Горнист помрачнел. «Как так — совсем один? А родители? Умерли, что ли? — думал он. — Впрочем, понятно: одни родятся, другие не родятся… А я уже взрослый… Все равно что-то не так… Может, знаний у меня мало?»

— Леха, а я умный? — спросил он. — Только скажи прямо, не крути.

— Все умные, каждый на свой лад, — ответил Леха. — Ты играть умеешь. Давай, сыграй обеденный перерыв, пора.

Горнист протрубил в горн, и Леха достал из-за пазухи пакет с глазированными сырками.

Перекусили. Пошли дальше. Горнист считал кучевые облака и пни в поле, а Леха рассказывал ему, как бродил по пересеченной местности, как женился рано и неудачно, как учился на философском факультете, но не окончил. Рассказал также о выборах Оплота трудящихся. Как трудящиеся люди изнемогли, превозмогли и выдвинули Оплота в Контролеры. Оказалось, Леха и Оплот близко познакомились еще до разгона парламента, заседавшего в Белом бору, когда на какой-то отдаленной просеке они с группой товарищей пытались учредить совместное русско-японское предприятие по освоению новых месторождений клюквы и грибов.

«С Лехой не пропадешь, — думал горнист. — Ну а если пропадешь, то не сразу».

— Друг, а когда мы до совхоза «Восход» дойдем? Пора бы уже, — сказал он.

— Совхоз этот нам больше не светит, — ответил Леха.

В поле показались несколько изб. Подошли к ним. Окна заколочены. Возле одной избы паслась на привязи серая коза. Она перестала жевать траву и уставилась на горниста с Лехой.

Решили зайти в эту избу, узнать, есть ли хозяева, чтобы доложить Оплоту.

Горнист поднялся на крыльцо, постучал.

Никто не ответил. Открыв незапертую дверь, он испугался: в сенях — ногами к порогу — лежал труп мужчины в мундире немецкого офицера времен Отечественной войны.

— Леха, тут мертвец! — крикнул горнист.

Вошел Леха, осмотрел тело. Желто-серое лицо мертвеца выражало отвращение и усталость. Из нагрудного кармана кителя у него торчал листок бумаги, мелко исписанный синими чернилами. Леха взял записку и прочел вслух: «Ты погиб, потому что всю жизнь метался между двух лесов, между Шервудским и Булонским. Змея выползла из-под можжевелового куста и укусила тебя, когда ты польстился на трюфеля, не воспринимая всерьез легенды старой Англии. Какую музыку ты слышал при этом? Ты выронил папку с партитурой, а мы проявили твердость. Теперь восемь тысяч лет тебе суждено есть рябиновые булки в «Макдоналдсе» на погорелой поляне. Страх поможет, страх не поможет. Так говорим мы, рязанские скауты».

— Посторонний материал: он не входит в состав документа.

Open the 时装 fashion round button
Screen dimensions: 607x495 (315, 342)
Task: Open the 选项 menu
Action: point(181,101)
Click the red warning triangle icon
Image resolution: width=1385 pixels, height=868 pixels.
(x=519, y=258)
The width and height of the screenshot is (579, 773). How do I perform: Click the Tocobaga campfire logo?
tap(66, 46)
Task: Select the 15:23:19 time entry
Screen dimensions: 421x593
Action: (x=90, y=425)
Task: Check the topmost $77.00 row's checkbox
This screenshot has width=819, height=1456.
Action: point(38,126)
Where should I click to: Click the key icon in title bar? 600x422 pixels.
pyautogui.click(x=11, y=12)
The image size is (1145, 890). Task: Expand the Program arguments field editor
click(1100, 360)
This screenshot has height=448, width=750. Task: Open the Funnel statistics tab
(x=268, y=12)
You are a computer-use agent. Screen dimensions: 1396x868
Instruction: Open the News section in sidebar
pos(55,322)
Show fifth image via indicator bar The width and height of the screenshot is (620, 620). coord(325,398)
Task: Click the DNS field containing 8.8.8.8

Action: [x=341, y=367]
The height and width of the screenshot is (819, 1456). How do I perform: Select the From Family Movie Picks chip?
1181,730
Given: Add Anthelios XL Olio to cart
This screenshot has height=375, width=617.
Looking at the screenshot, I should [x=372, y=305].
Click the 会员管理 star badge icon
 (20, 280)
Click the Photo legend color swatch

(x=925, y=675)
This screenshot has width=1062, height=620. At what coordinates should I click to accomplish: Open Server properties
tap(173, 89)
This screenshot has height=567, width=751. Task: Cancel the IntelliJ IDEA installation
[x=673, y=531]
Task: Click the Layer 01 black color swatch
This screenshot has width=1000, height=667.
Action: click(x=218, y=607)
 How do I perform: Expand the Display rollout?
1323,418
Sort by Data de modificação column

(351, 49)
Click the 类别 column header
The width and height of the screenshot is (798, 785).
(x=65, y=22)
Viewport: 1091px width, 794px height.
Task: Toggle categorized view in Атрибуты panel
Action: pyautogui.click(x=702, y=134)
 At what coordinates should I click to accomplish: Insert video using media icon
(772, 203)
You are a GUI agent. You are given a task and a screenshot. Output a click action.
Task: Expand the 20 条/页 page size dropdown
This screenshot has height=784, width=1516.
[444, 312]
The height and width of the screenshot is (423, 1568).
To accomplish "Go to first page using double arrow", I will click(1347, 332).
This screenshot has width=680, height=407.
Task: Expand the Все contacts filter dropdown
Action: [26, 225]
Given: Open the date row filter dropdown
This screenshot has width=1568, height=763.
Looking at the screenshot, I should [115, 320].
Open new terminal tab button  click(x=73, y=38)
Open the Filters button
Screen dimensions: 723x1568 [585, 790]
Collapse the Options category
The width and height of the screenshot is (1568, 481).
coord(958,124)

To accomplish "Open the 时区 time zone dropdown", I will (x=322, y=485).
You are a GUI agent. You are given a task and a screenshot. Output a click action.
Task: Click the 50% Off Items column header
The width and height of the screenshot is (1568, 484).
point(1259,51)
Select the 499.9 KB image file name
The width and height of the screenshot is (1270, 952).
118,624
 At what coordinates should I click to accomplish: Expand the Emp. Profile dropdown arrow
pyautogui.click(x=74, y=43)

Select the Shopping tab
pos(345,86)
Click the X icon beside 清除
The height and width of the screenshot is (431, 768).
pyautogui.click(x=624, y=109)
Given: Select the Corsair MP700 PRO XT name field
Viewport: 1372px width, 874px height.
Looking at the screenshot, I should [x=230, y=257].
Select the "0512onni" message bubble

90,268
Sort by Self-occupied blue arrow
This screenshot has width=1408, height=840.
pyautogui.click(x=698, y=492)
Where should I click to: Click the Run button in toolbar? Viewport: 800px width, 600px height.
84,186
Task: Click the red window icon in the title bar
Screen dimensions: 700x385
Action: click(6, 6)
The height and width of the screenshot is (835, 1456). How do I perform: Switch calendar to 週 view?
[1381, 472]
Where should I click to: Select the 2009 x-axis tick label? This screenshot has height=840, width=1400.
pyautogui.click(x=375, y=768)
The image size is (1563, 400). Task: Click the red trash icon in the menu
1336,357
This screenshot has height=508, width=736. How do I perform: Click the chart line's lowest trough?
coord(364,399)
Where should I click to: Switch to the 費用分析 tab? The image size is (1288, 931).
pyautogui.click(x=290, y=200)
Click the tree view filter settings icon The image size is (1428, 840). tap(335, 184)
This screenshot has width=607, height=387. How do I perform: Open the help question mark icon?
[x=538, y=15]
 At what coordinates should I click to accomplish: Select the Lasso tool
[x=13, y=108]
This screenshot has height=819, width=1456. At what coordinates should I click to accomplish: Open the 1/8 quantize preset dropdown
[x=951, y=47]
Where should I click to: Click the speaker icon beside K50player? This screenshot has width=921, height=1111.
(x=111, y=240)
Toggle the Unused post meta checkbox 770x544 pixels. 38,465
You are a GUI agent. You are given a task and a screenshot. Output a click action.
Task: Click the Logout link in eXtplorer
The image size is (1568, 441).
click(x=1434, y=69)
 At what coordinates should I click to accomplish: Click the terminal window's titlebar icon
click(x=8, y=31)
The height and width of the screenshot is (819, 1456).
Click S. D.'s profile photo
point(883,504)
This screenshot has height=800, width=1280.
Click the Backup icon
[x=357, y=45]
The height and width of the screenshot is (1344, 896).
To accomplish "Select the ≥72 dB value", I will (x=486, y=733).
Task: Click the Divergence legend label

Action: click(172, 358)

— Кто? — не понял горнист.

— Скауты. Это вместо пионеров, — сказал Леха. — Видишь, угробили человека, метафизической арматурой избили, даже следов не осталось. А все почему? Потому что у него свободный культурный миф в жизнь прорвался. А жизнь между двух лесов — это что? Это не просто сбор когнитивных трюфелей, а навязчивая идея, метания, творческий поиск, ритуальные переодевания, большие деньги в конце концов. И вот когда после очередного маскарада занесло его не в ту избу, свернули ему скауты императив… надо доложить Оплоту…

Леха продолжал рассказывать про жуткую боль, которую испытывает человек, когда ему сворачивают императив, а горнист стащил с покойника сапоги и надел их сам. Китель его тоже надел, поверх футболки. Оставалось только треснувшие шорты сменить на штаны, но снять с покойника брюки он не решился.

Изба была пуста. Только в углу комнаты стояла старая швейная машина «Зингер» с педальным приводом, а на полу в сенях, рядом с телом, валялась пустая соломенная корзина. Леха предположил, что в ней были трюфеля, принесенные человеком в мундире, и что скауты забрали их с собой.

— Пойдем, горнист, — сказал он, — у нас впереди много всего, нечего тут с мертвецом сидеть.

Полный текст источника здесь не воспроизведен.